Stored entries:
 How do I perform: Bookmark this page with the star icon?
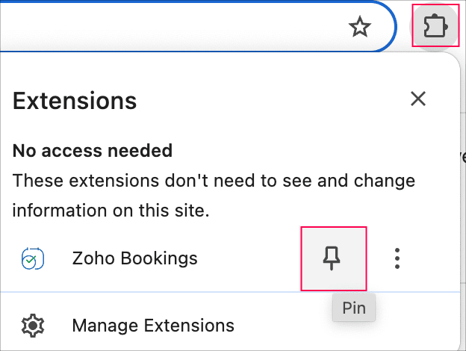coord(360,28)
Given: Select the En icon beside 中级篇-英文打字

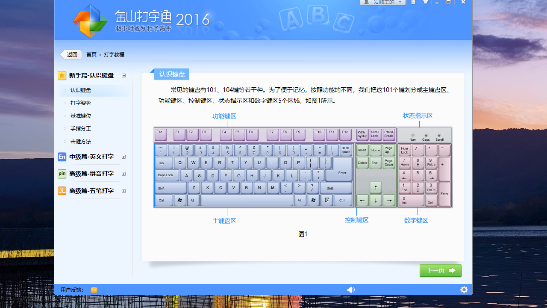Looking at the screenshot, I should (62, 157).
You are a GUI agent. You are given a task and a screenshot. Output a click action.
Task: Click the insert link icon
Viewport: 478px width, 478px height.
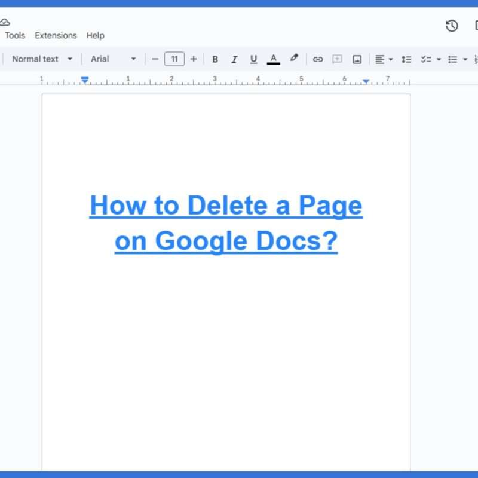point(318,59)
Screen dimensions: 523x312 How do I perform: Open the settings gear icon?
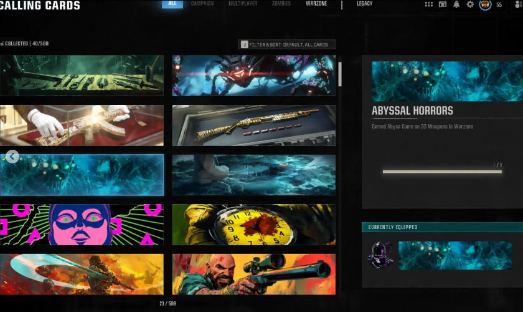[x=470, y=4]
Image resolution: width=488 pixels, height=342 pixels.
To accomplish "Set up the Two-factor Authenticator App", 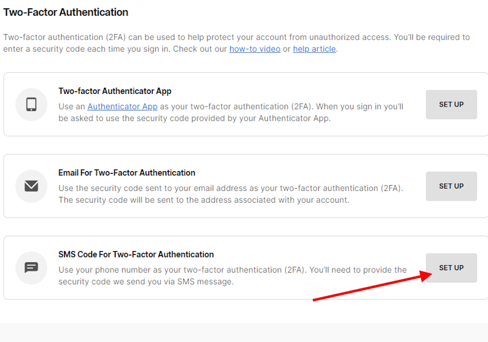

What this task involves: Which lines run from the one containing "Screen dimensions: 523x312" to the end of the data above? Set down those lines exactly, and only those, without any pictures.

Exercise result:
Screen dimensions: 523x312 How do I perform: Open the settings gear icon?
[x=470, y=4]
Image resolution: width=488 pixels, height=342 pixels.
To accomplish "Set up the Two-factor Authenticator App", 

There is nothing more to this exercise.